Identification of novel and hotspot mutations in the channel domain of ITPR1 in two patients with Gillespie syndrome

Abstract

ITPR1 encodes an intracellular receptor for inositol 1,4,5-trisphosphate (InsP3) which is highly expressed in the cerebellum and is involved in the regulation of Ca2+ homeostasis. Missense mutations in the InsP3-binding domain (IRBIT) of ITPR1 are frequently associated with early onset cerebellar atrophy. Gillespie syndrome is characterized by congenital ataxia, mild to moderate intellectual disability and iris hypoplasia. Dominant or recessive ITPR1 mutations have been recently associated with this form of syndromic ataxia. We performed next generation sequencing in two simplex families with Gillespie syndrome and identified de novo pathological mutations localized in the C-terminal channel domain of ITPR1 in both patients: a recurrent deletion (p.Lys2596del) and a novel missense mutation (p.Asn2576Ile) close to a point of constriction in the Ca²⁺ pore. Our study expands the mutational spectrum of ITPR1 and confirms that ITPR1 screening should be implemented in patients with congenital cerebellar ataxia with or without iris hypoplasia.

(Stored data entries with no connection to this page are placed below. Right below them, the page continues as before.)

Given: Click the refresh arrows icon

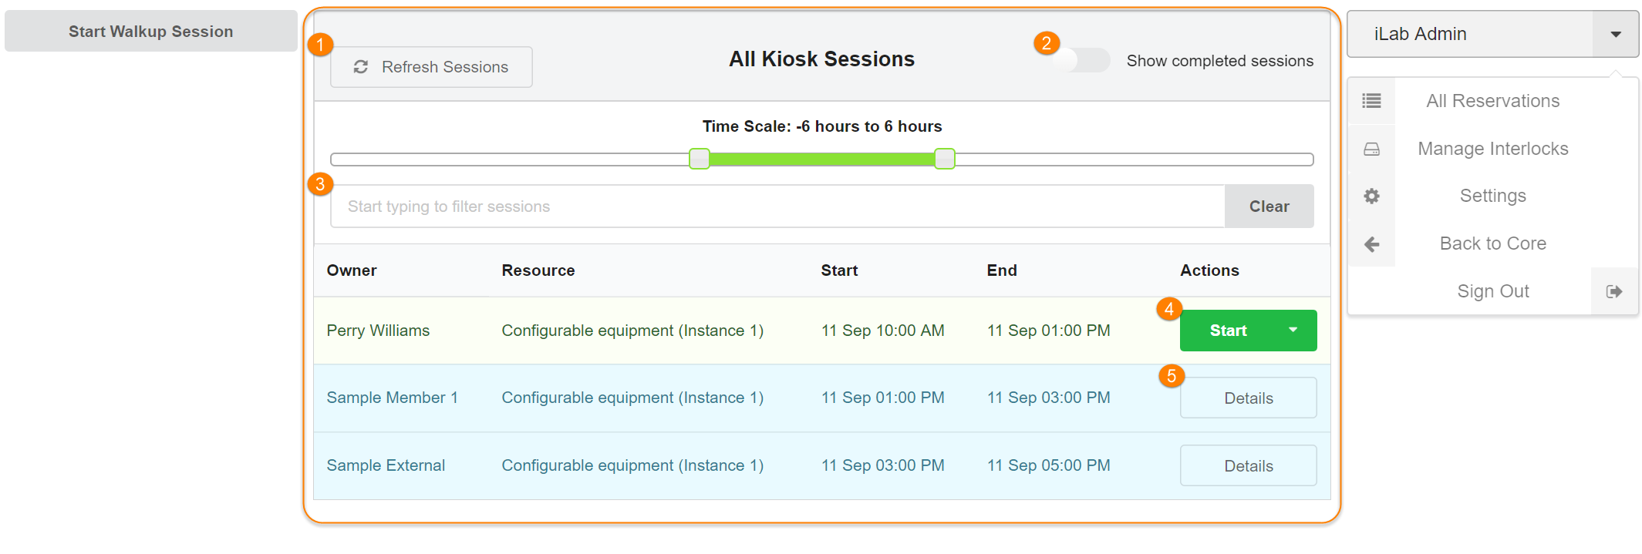Looking at the screenshot, I should point(360,67).
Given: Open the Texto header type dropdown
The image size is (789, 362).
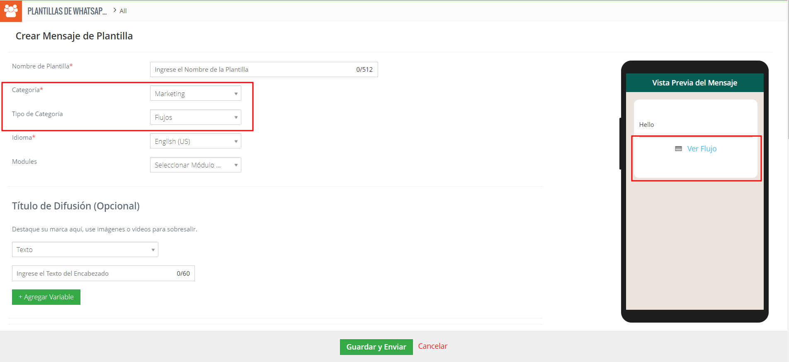Looking at the screenshot, I should [85, 250].
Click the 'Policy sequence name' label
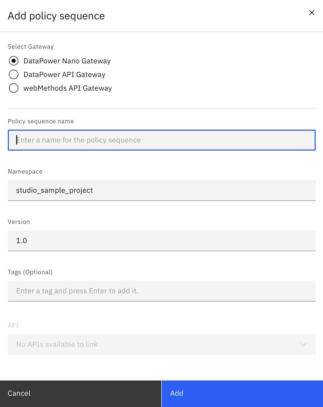The height and width of the screenshot is (407, 323). tap(41, 121)
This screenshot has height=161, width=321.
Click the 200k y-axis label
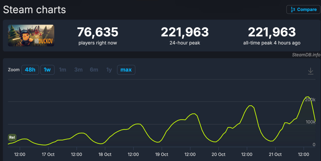point(310,100)
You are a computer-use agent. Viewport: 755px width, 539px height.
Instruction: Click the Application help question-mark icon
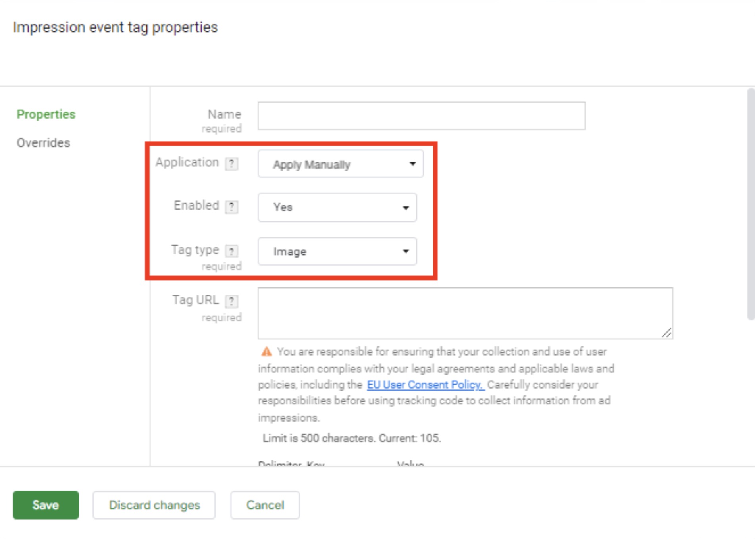pyautogui.click(x=231, y=164)
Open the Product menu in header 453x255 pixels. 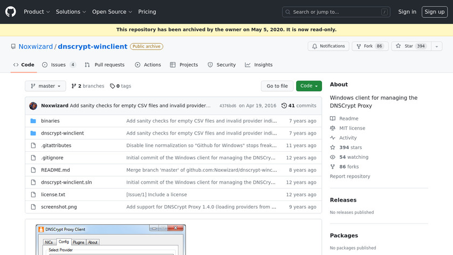pyautogui.click(x=37, y=12)
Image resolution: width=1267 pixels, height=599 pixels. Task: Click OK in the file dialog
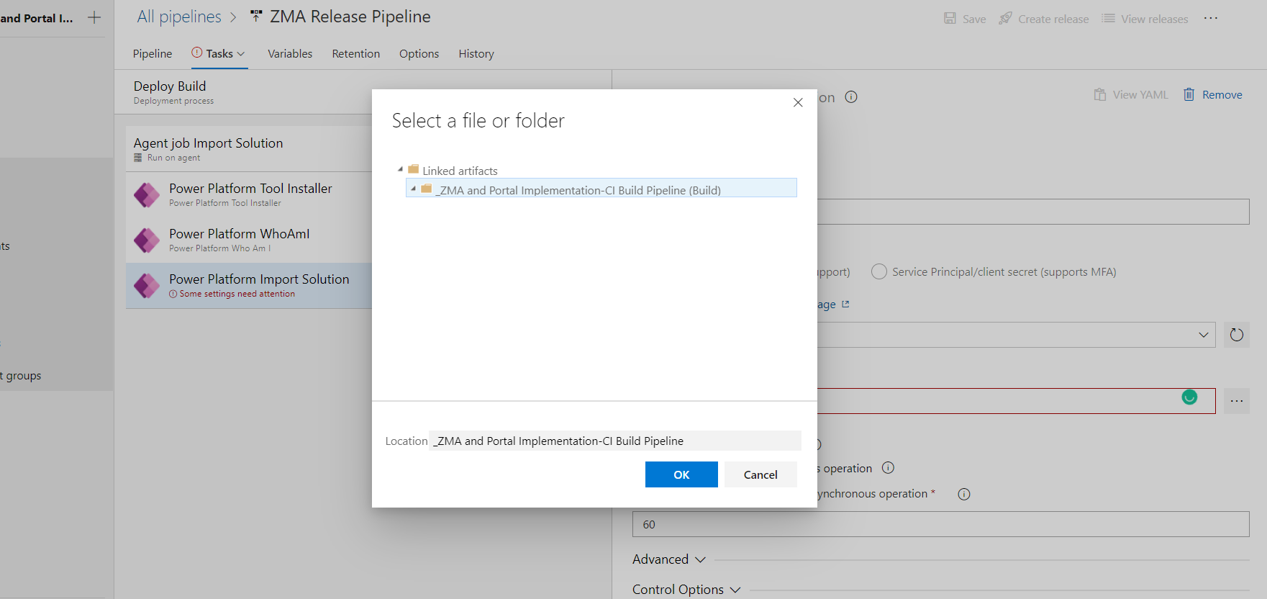coord(681,474)
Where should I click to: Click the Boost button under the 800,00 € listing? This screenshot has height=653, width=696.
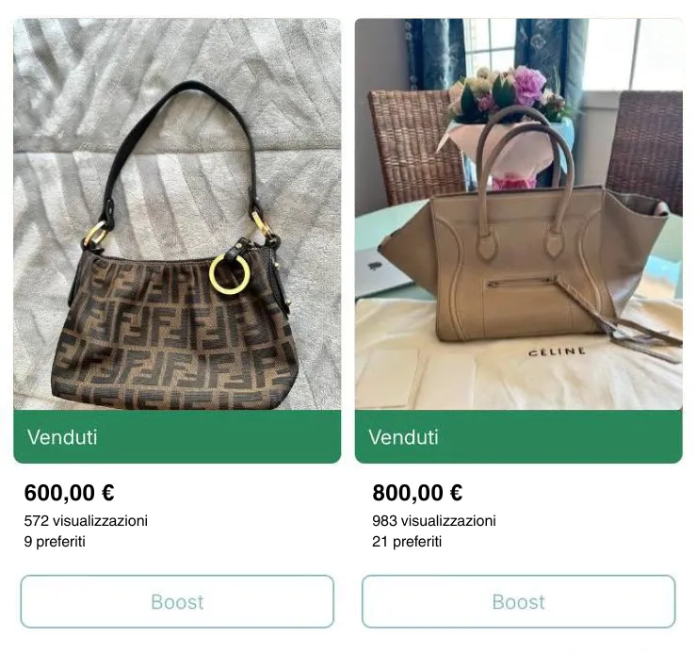click(518, 601)
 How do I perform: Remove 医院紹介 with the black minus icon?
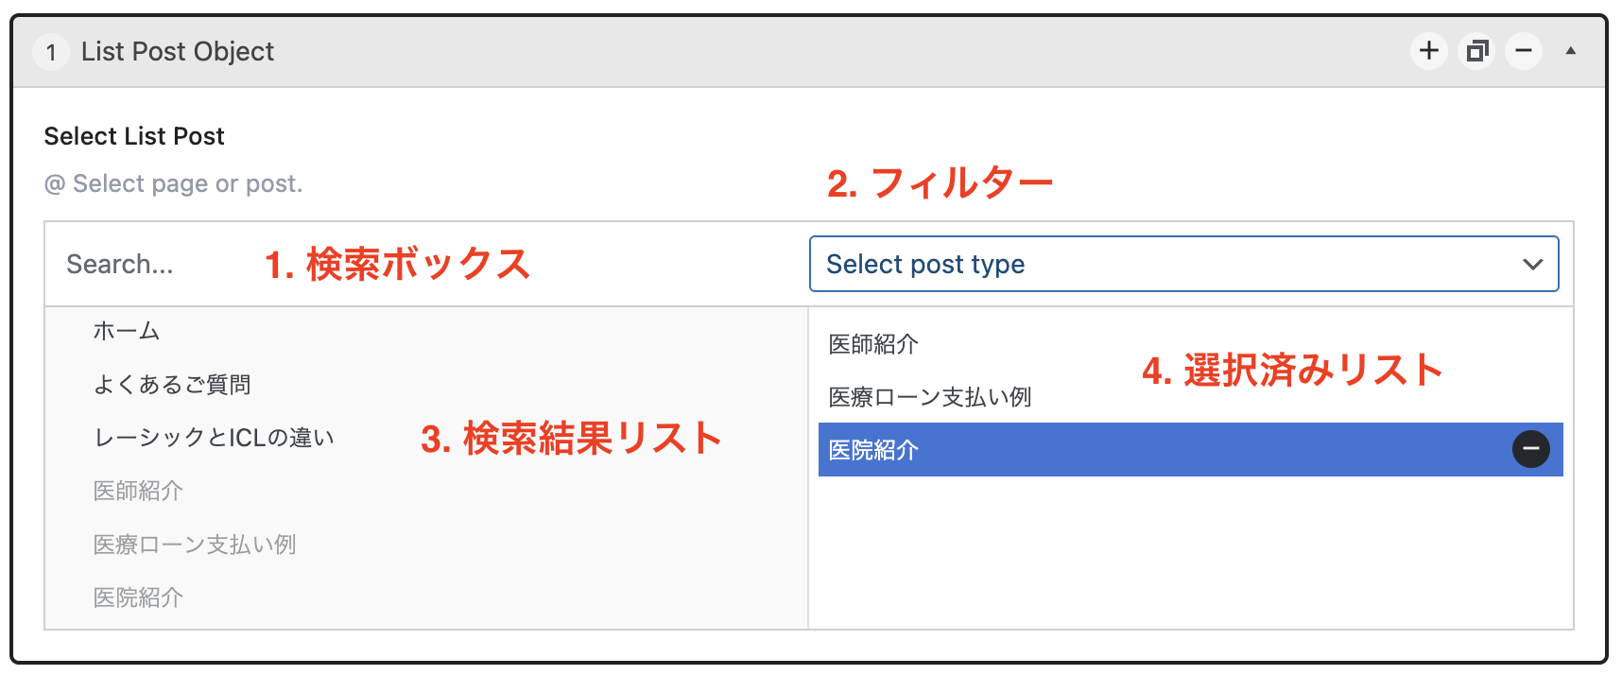[x=1530, y=449]
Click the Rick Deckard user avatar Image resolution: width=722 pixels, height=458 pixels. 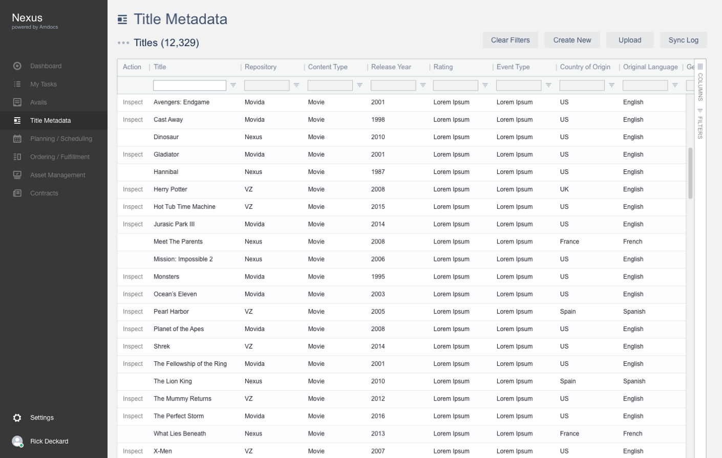(x=17, y=441)
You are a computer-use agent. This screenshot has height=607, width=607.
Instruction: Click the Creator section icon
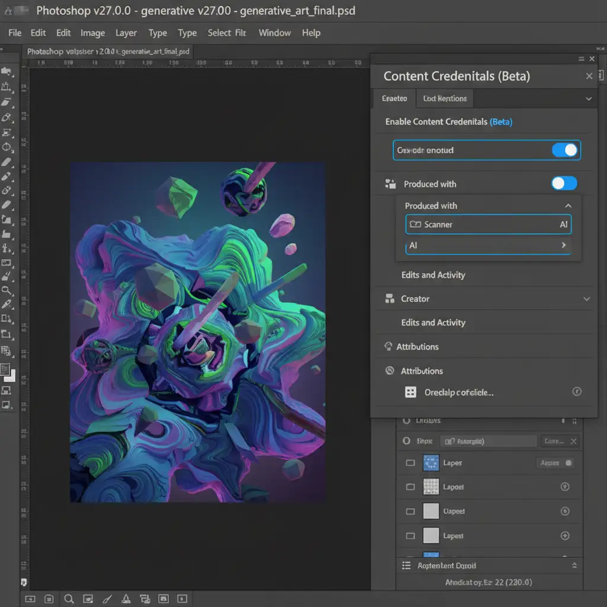coord(389,299)
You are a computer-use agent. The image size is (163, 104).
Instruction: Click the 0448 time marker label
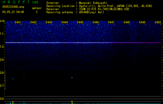click(x=127, y=22)
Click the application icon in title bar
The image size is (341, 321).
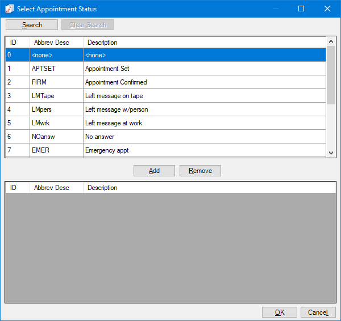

Keywords: Cerebellar atrophy; Inositol 1,4,5 tri-phosphate receptor (InsP3) type 1 (ITPR1); Intellectual disability; Partial aniridia.

Fig. 1

A- Neuroimaging studies: T1 weighted mid-sagittal section (I, III) and T2 weighted coronal section (II, IV) of the patients at the age of 5 (patient 1) and 2 years (patient 2), showing moderate cerebellar atrophy, predominant in the vermis. T2 weighted axial image of patient 2 showing mild periventricular hyperintensities adjacent to frontal and occipital horns (white arrowheads) (V). B-Sanger sequencing chromatograms in the two families. C-Protein sequence alignment of human ITPR1 with its paralogs. D-Linear representation of the ITPR1 protein and Gillespie related mutations identified to date. Amino acid numbering is based on GenBank: NP_001161744.1 (Q14643-2; ENSP00000306253.8). Previously reported recessive inactivating mutations are highlighted in black; dominant negative (de novo) mutations are highlighted in red. (For interpretation of the references to colour in this figure legend, the reader is referred to the web version of this article.)

Fig. 2

Structural consequences of the Gillespie syndrome-causing p.Asn2576Leu substitution. A: model of the human ITPR1 channel in a closed state showing the location of the site affected by the p.Asn2576Ile mutation and the Ca^2 + pore (the four monomers are in different colors). B: detailed view around Asn2576 (please note that all the four Asn2576 residues contributed by each ITPR1 monomer are proximal to a constriction point in the Ca^2 + pore). C: view through the pore of a modelled p.Asn2576Ile ITPR1 channel mutant (the two upper helices contributing to the pore are wild type and the two lower helices mutated). In the wild type ITPR1 monomers the Asn2576 side chains are bent away from the Ca^2 + path by hydrogen bonding (black dotted lines) with the backbone of Leu2577. Conversely, in the p.Asn2576Ile mutant monomers, an analogous hydrogen bond cannot be formed by the hydrophobic side chain of the replacing Ile2576, causing steric hindrance (highlighted by red circle with arrows) in the Ca^2 + path. The channel closed state is contributed by the side chain of Phe2579 that directly lays in the pore and obstructs it. In the p.Asn2576Ile mutant, conformational changes of Phe2579 to reverse this obstruction (as needed for channel switching to the open state) are impeded owing to hindrance by the Ile2576 side chain. Amino acid numbering is according to the NCBI entry NP_001161744.1. (For interpretation of the references to colour in this figure legend, the reader is referred to the web version of this article.)